Recently, Co-based spinel catalysts have shown to exhibit a remarkable low-temperature NH₃-SCR activity, N₂ selectivity, and tolerance to SO₂/H₂O [30,65,66,67]. Meng et al. [48] synthesized a highly efficient Co_aMn_bO_x (where a/b is the molar ratio of Co/Mn) mixed oxide catalysts and investigated the effects of the Co/Mn molar ratio on the low-temperature NH₃-SCR reaction. The Co_aMn_bO_x mixed oxides showed higher NH₃-SCR activity than either MnO_x or CoO_x alone due to their improved redox properties and surface acid sites by the synergistic effects between the Co and Mn species. Particularly, the catalyst with Co/Mn molar ratio of 7:3 (Co₇Mn₃O_x) exhibited the greatest activity (>80% NO_x conversion) in a temperature window of 116–285 °C as compared to the catalysts with Co/Mn molar ratio of 5:5 (Co₅Mn₅O_x) and 3:7 (Co₃Mn₇O_x). They considered that the high NO + O₂ adsorption ability and enhanced redox properties of the Co₇Mn₃O_x catalyst, emerging from its MnCo₂O_4.5 spinel phase and higher surface area, were beneficial to augment the NH₃-SCR performance by forming nitrate species on the catalyst surface. Although Co₇Mn₃O_x catalyst had better resistance to H₂O/SO₂ than the Co₃Mn₇O_x and MnO_x, the tolerance to SO₂ poisoning still need to be improved for practical use. Nevertheless, it was found that the deactivated Co₇Mn₃O_x, Co₃Mn₇O_x, and MnO_x catalysts in SO₂ stream can be regenerated simply by washing with water. Based on their results, the authors also proposed the NH₃-SCR reaction mechanism over the Co₇Mn₃O_x catalyst, which is shown in Scheme 1. The reaction was initiated by adsorption and activation of gaseous oxygen on oxygen vacancies (symbol □), which was then transformed into lattice oxygen O²⁻ (Step 1); This lattice oxygen was diffused to the catalyst surface and then it had become surface active oxygen (O*) (Step 2); Gaseous NO was adsorbed and subsequently reacted with O* to form NO₂/NO₃⁻ intermediates (Step 3); Meanwhile, NH₃ was activated to −NH₂ and NH₄⁺ species by Mn⁴⁺ (Step 4); Finally, NO₂/NO₃⁻ intermediates reacted with the NH species to produce reaction products, N₂, and H₂O (Step 5); By the electron transfer from Mn³⁺ to Co³⁺ (Step 6); the catalyst was recovered to its original state (Step 7); Thus, the synergistic effect between the Co and Mn plays a key role in improving the NH₃-SCR activity over Co₇Mn₃O_x catalyst.

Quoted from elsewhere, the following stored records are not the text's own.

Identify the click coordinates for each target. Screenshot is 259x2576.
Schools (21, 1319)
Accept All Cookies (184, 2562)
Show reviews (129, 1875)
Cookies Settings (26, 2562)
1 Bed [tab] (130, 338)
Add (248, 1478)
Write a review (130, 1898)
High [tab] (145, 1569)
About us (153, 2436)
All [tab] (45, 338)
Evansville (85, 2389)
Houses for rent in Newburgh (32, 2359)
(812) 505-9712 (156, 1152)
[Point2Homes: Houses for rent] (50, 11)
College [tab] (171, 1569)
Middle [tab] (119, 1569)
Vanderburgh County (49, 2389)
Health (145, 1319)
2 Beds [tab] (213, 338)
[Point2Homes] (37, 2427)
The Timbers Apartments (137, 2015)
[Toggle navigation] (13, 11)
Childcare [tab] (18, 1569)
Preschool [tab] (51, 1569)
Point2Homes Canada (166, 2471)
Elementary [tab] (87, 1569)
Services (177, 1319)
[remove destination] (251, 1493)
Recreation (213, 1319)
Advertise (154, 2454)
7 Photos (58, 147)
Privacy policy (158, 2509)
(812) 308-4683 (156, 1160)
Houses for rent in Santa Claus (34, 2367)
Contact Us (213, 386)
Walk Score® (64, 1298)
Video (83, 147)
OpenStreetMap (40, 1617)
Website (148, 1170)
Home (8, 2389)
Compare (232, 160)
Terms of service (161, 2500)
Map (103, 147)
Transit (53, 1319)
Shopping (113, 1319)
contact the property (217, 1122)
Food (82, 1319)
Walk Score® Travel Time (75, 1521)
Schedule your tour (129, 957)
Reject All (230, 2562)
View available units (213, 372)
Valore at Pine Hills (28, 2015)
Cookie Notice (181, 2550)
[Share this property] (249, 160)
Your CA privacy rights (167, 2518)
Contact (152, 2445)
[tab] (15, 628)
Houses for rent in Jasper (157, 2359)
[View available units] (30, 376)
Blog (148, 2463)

Mesoporous materials have been proved as promising catalysts for NH₃-SCR reaction since they can facilitate to promote effective diffusion of reactants towards the active sites [30,65,66,68]. With this perspective, Hu et al. [47] developed mesoporous 3D nanosphere-like Mn-Co-O catalysts through a template-free approach and evaluated for low-temperature NH₃-SCR reaction. It was found that the synthesized Mn-Co-O samples showed excellent NH₃-SCR activity in a broad working temperature window of 75 to 325 °C (NO_x conversion above 80%). They ascribed this outstanding performance to the strong and abundant acid sites, the strong adsorption of NO_x, robust redox properties, the formation of more oxygen vacancies and metal-metal interactions between the cobalt and manganese species.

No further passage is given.